## Work instruction
Lines from the one containing "This screenshot has width=287, height=188." to the end of the records, both ends included and exactly as written, are the whole answer, and no pictures go in it.

## Records to use
* * * * *

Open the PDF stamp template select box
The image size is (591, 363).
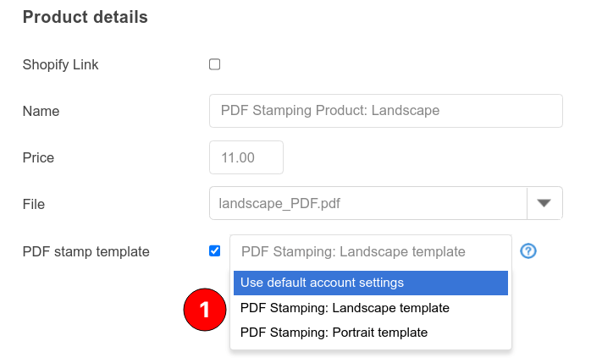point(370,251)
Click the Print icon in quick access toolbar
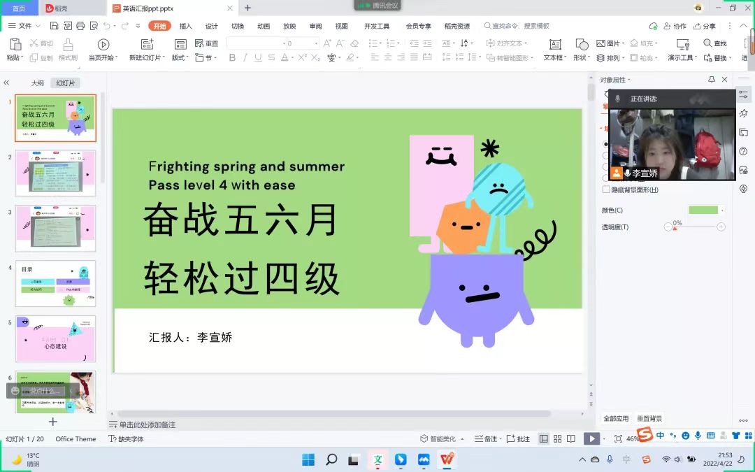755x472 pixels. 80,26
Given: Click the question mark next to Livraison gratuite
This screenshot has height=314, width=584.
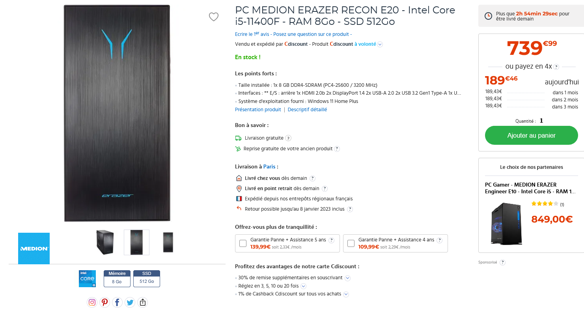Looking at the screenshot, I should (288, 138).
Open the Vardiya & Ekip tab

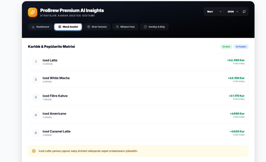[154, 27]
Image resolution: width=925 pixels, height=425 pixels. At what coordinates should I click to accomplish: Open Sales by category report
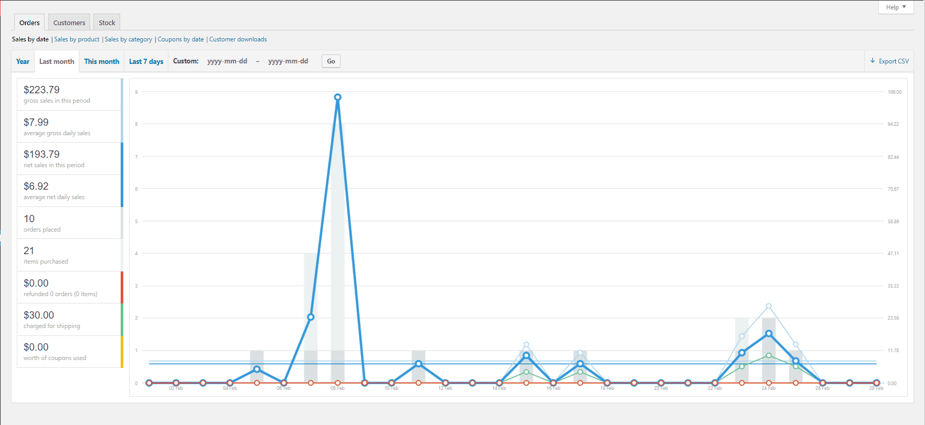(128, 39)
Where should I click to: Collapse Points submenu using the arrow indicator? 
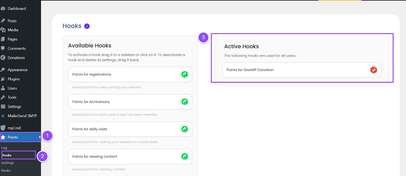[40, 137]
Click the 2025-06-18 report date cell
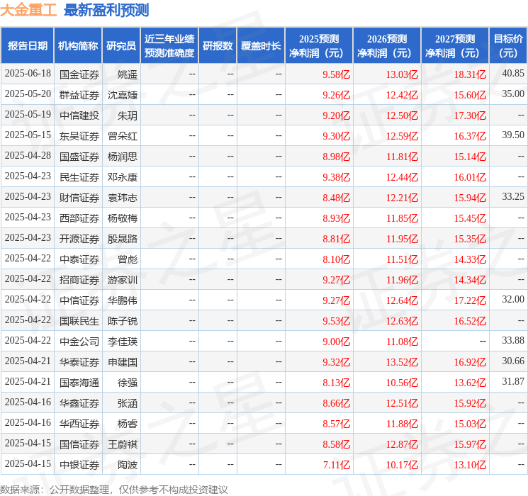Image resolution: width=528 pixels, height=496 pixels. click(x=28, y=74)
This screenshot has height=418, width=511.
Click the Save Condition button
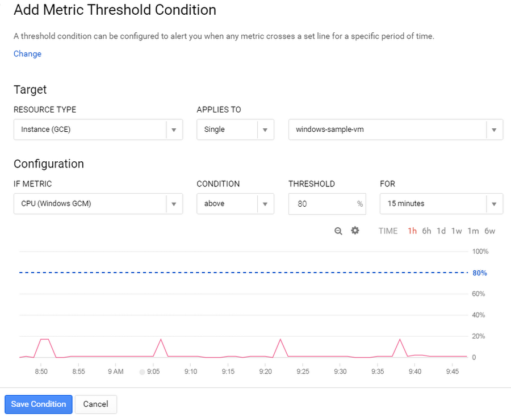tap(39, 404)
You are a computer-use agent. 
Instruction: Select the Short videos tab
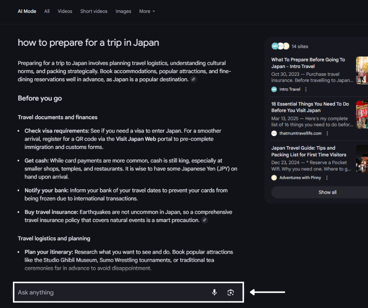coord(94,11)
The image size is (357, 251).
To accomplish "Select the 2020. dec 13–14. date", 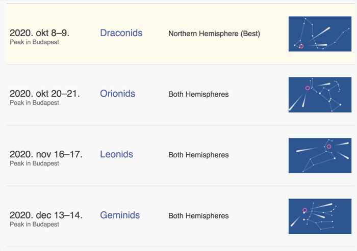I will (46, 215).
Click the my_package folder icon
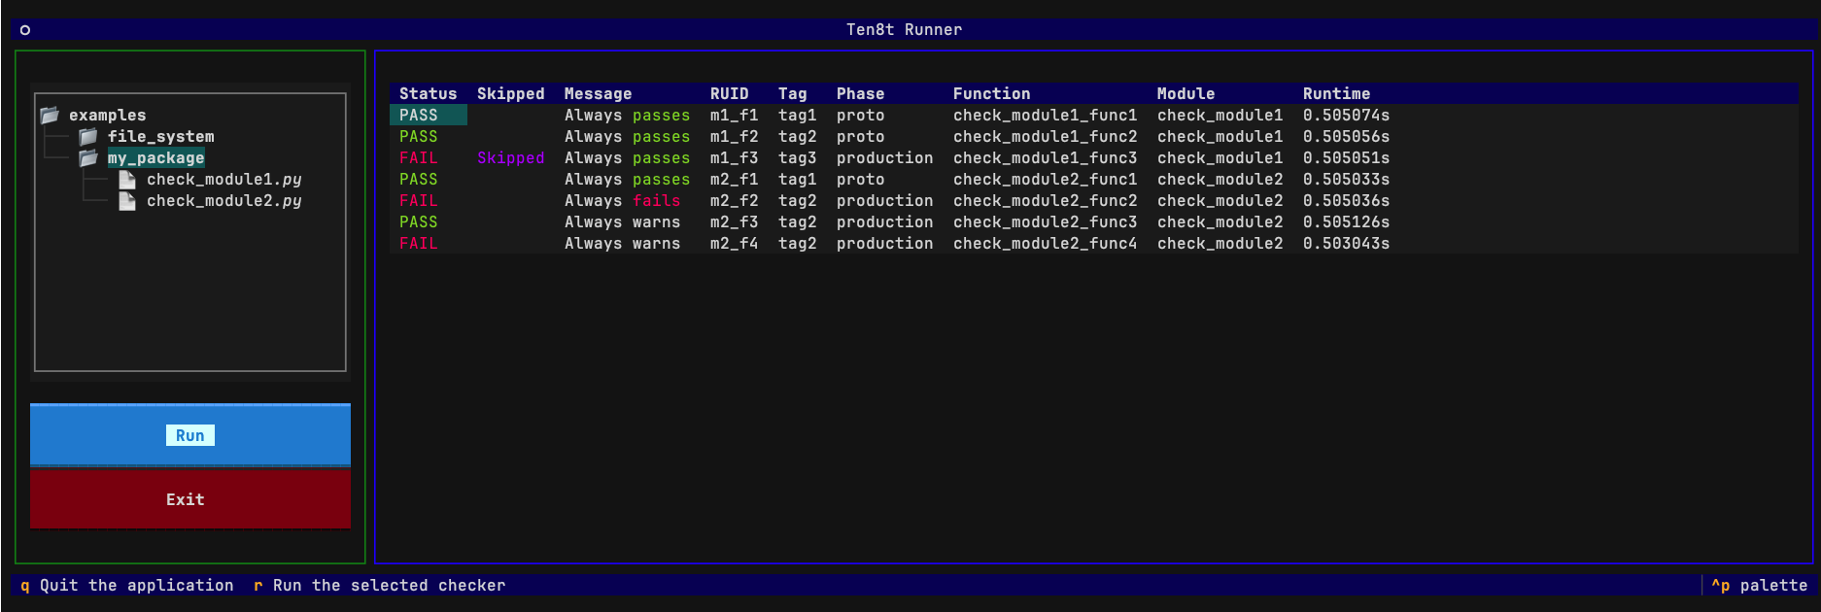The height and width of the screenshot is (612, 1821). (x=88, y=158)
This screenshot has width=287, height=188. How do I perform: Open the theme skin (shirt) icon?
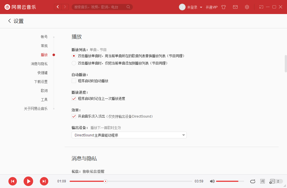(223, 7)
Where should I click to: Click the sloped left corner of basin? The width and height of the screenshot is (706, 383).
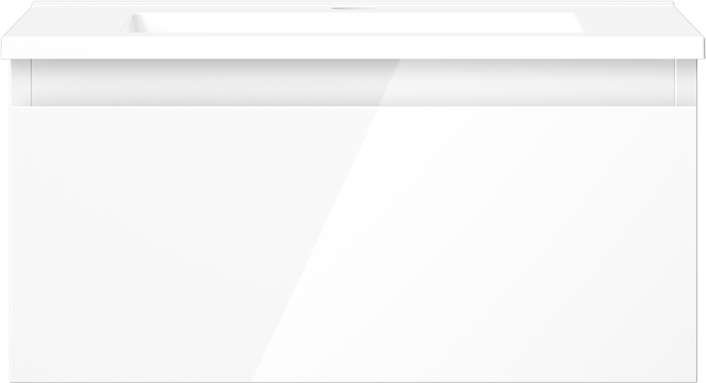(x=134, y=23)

* * * * *

## Your solution
This screenshot has width=287, height=188. How do I perform: Open the theme skin (shirt) icon?
(223, 7)
Where should I click to: Click the sloped left corner of basin? The width and height of the screenshot is (706, 383).
(x=134, y=23)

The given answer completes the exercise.